The median age in the town was 40.8 years. 22.7% of residents were under the age of 18; 7.3% were between the ages of 18 and 24; 24.2% were from 25 to 44; 23.4% were from 45 to 64; and 21.9% were 65 years of age or older. The gender makeup of the town was 46.7% male and 53.3% female.

===2000 census===
As of the census of 2000, there were 391 people, 167 households, and 106 families living in the town. The population density was 1,250.6 PD/sqmi. There were 178 housing units at an average density of 569.3 /sqmi. The racial makeup of the town was 93.35% White, 4.60% African American, 0.26% Native American, 0.51% from other races, and 1.28% from two or more races. Hispanic or Latino of any race were 1.79% of the population.

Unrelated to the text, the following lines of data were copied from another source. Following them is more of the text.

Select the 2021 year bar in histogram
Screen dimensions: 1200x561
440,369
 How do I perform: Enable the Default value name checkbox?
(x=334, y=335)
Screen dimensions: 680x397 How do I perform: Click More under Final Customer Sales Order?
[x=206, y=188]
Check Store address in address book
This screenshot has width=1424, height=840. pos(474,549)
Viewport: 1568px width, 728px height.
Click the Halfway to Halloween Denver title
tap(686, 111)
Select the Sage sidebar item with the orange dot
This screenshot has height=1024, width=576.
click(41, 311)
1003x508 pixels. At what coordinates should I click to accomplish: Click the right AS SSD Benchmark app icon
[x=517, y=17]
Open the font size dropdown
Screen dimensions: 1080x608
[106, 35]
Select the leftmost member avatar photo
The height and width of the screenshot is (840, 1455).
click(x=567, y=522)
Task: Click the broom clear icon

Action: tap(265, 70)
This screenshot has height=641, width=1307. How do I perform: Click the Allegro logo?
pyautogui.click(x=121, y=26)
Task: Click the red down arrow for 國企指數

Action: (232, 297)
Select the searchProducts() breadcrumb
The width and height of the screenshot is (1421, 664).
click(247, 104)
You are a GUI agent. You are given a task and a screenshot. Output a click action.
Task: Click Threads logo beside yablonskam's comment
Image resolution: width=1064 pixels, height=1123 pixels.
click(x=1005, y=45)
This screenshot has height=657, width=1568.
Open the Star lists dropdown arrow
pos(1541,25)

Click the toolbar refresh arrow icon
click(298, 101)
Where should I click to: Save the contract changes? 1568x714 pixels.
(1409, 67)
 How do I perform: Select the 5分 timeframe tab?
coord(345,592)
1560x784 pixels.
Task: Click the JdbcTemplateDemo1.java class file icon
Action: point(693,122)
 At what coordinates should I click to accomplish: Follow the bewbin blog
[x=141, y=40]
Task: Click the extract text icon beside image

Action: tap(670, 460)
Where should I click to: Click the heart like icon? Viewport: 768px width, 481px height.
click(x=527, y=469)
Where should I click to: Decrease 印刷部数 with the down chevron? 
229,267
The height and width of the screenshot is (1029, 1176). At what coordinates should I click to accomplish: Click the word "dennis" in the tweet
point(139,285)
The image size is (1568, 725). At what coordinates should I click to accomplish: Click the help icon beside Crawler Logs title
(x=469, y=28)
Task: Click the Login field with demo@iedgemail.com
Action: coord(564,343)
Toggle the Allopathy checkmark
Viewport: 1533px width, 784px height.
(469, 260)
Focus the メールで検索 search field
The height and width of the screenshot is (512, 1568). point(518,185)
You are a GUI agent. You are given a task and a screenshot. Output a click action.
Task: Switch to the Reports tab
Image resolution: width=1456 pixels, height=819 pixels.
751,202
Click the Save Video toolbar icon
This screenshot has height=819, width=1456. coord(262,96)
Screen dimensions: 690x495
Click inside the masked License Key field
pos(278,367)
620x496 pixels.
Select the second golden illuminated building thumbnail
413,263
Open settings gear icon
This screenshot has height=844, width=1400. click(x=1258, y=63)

There were 167 households, out of which 26.9% had children under the age of 18 living with them, 47.9% were married couples living together, 12.6% had a female householder with no husband present, and 36.5% were non-families. 32.9% of all households were made up of individuals, and 18.6% had someone living alone who was 65 years of age or older. The average household size was 2.31 and the average family size was 2.89.

In the town, the population was spread out, with 23.0% under the age of 18, 8.4% from 18 to 24, 27.1% from 25 to 44, 21.2% from 45 to 64, and 20.2% who were 65 years of age or older. The median age was 39 years. For every 100 females, there were 86.2 males. For every 100 females age 18 and over, there were 84.7 males.

The median income for a household in the town was $42,656, and the median income for a family was $50,208. Males had a median income of $32,159 versus $23,250 for females. The per capita income for the town was $19,528. About 6.0% of families and 4.4% of the population were below the poverty line, including none of those under age 18 and 13.2% of those age 65 or over.

==Notable person==
- Jimmie Foxx, (1907–1967), nicknamed "Double X" and "The Beast", a Hall of Fame professional baseball player known as one of the best power hitters of all time, was born there.